# Led replacement lighting?



## richardsnow (Dec 9, 2007)

Hi all.

I have changed my spot lights to Campercare's Suoa Bright led spot lights which gives 20w output each and am delighted with them even if they were a bit pricey at £15.99 each + p&p

I would like to replace the main ceiling light with a decent hich output lamp unit and wonder if anyone can point me in the right direction for one of about 50w poutput ower (3.8amp)


----------



## daichi (May 9, 2005)

have a look at ultraleds.co.uk ,I think they are abit cheaper too !! 8)


----------



## richardsnow (Dec 9, 2007)

Thanks. I don't think they are quite what I was looking for - the camperstop one -

"REPLACEMENT BRIGHT DELUXE LED FLUORESCENT A REPLACEMENT FOR THE CONVENTIONAL FLUORESCENT LAMP UNIT.... OUR TWIN UNIT GIVES OUT 50 WATTS LIGHT USES 3.8 WATTS POWER ( A CONVENTIONAL TUBE USES UP TO 11WATTS EACH ). MEASURES 42CM L X 11CM W X 3.5CM TALL. ROCKER SWITCH AVAILABLE IN WARM WHITE AND ULTRA WHITE LIGHT at 39.98 p&p" http://www.campercare.co.uk/catalogue/Viewer.jsp?pID=325

looks really good, but isn't it expensive?


----------



## CliveMott (Mar 10, 2008)

There is little advantage to be gained replacing flourescent lights with LEDs.

Leave the flourescents but change the incandescant bulbs.

C.


----------



## 747 (Oct 2, 2009)

I used Aten for my LED`s but struggled to find a good one (on a number of sites) for the main light in my Burstner.

From memory though I believe Aten had a 50 watt LED but I thought it might not fit due to my light shade, as physically, the LED body was slightly bigger than the 35 watt equivalent I bought. I wish I had gone for the bigger one now.

Their prices are not too bad and have come down slightly since I bought mine. They have the smaller ones (G4, I think) which are 10 watt equivalent for £6.79. The bright white are excellent and I will order some more shortly.


----------



## SNandJA (Aug 22, 2008)

richardsnow said:


> Hi all.
> 
> I have changed my spot lights to Campercare's Suoa Bright led spot lights which gives 20w output each and am delighted with them even if they were a bit pricey at £15.99 each + p&p
> 
> I would like to replace the main ceiling light with a decent hich output lamp unit and wonder if anyone can point me in the right direction for one of about 50w poutput ower (3.8amp)


I replaced a single 10 W Halogen fitting with a 3 LED fitting like in this link.
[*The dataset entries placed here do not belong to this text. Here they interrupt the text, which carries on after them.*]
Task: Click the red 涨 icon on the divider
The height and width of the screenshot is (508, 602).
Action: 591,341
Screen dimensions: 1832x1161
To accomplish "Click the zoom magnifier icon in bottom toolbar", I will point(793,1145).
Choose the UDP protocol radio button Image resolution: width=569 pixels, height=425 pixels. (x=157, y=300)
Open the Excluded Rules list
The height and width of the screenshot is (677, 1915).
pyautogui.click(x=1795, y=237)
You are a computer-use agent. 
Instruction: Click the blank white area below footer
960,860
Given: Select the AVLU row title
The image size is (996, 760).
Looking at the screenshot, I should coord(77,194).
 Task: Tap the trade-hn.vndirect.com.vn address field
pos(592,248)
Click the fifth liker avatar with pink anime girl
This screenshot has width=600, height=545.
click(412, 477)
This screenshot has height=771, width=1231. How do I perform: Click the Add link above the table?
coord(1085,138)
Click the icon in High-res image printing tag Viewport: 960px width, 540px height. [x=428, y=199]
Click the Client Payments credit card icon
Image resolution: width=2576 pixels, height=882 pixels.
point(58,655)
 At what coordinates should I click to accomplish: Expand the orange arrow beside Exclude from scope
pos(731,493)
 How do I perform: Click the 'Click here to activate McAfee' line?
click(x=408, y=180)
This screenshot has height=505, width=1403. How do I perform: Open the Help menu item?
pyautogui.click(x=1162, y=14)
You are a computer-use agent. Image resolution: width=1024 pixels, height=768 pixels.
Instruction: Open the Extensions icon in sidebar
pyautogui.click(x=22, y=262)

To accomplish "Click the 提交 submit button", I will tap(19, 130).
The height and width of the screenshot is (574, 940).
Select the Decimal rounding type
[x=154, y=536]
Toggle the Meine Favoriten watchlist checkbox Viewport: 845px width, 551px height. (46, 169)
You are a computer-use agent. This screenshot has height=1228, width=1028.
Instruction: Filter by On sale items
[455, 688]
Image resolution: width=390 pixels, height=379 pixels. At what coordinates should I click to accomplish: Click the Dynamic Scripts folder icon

For about £60 you are getting 3 LED bulbs included...

Bedazzled LED

The website has some interesting warnings/information on the home page to explain why their product is best, perhaps the expert posters (especially Clive) on this forum can explain the meaning of some of the claims.
Information - Warnings

I've also used Futureled to replace (in our house) our kitchen 240 V halogen spot systems to good effect
Future LED website link

Found FutureLED very helpful in explaining choice of LED available warm white etc.

Have replaced all the 10 W halogens in the M/home and managed to improve the lighting levels by adding the 3 LED unit from Bedazzled.

Steve


----------



## foll-de-roll (Oct 29, 2007)

Hi


I am going to do my Victor Meldrew.


"I don't believe it" what you Guys are paying for a frigging light bulb. 8O 8O 8O 


Andy


Must be an age thing


----------



## richardsnow (Dec 9, 2007)

I know they are ridiculously expensive but who wants to be left with a flat battery in the middle of a dark wet field?



foll-de-roll said:


> Hi
> 
> I am going to do my Victor Meldrew.
> 
> ...


----------



## 747 (Oct 2, 2009)

foll-de-roll said:


> Hi
> 
> I am going to do my Victor Meldrew.
> 
> ...


I am not dependant on campsites now with my LED`s. Must have saved a fortune.

I cannot believe what you guys f******g pay on sites. :lol: :lol: :lol:

Must be an age thing. 8O


----------